15. Moreover, in interpreting Section 4 of the Partition Act, the learned Judges expressed themselves to say that it should receive a strict construction since that section provides for invasion of legal and private right just contrary to what this court had consistently held earlier as referred to hereinbefore. With great respect for the Judges we are unable to share the view expressed in the case of Netai Das v. Hari Das (ILR (1967) 2 Cal 301) (supra) and we would rather agree with the contrary view expressed in the other bench decision in the case of Sunil Kumar Mukhopadhyay v. Pravash Chandra Mazumdar (supra). In construing the provision, the learned Judges added a gloss to restrict its operation which is not warranted in view of the consistent earlier decisions of this court approved and followed by the Orissa, Patna and Nagpur High Courts. Though we are unable to share the view expressed by the learned Judges in the above case, if we really need to differ from them and base our decision in the present case on such difference of view we would have made a reference to a larger bench. But in the facts of the present case we find that the stranger purchaser himself filed an application on July 29, 1975, in the suit asserting his right of partition as a co-sharer and seeking a further right to purchase the share of the plaintiff by virtue of the position that he was the major shareholder.
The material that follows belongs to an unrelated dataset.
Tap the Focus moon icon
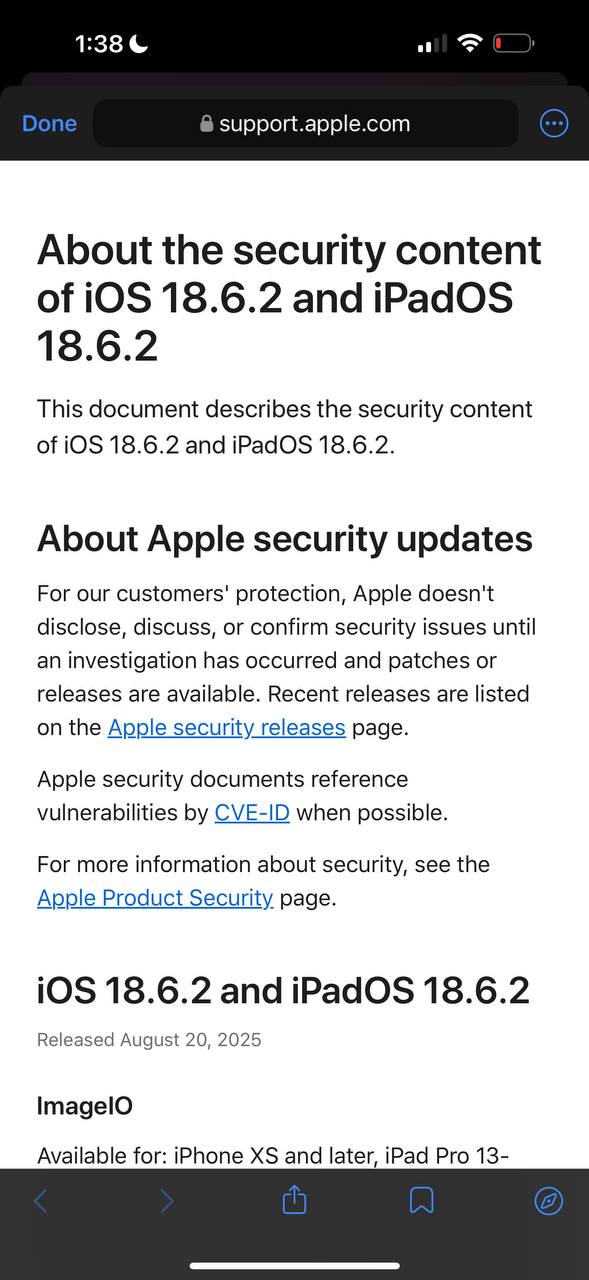This screenshot has height=1280, width=589. click(138, 43)
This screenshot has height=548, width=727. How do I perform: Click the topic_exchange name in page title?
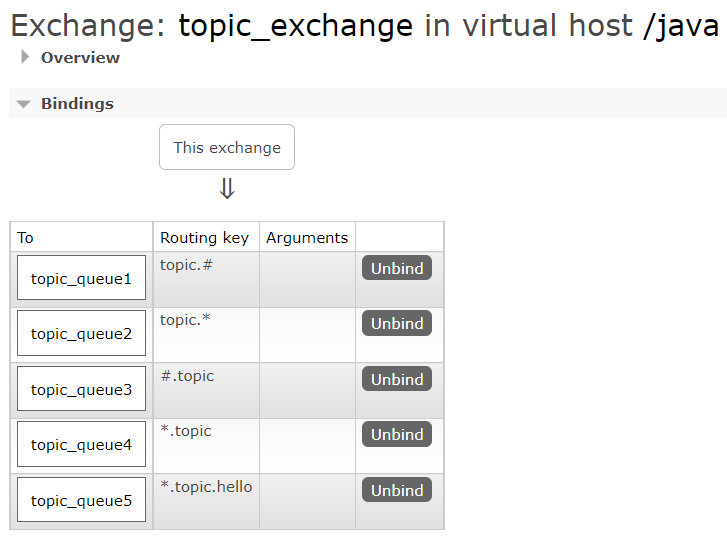[295, 25]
The fact of making such an application brings the case squarely within the scope of Section 4 of the Partition Act even on the principle enunciated in Netai Das's case. In that view we must overrule the first point raised by Mr. Roychowdhury that the stranger purchaser in the present case being a defendant in a suit for partition, the provision of Section 4 of the partition Act, can have no application.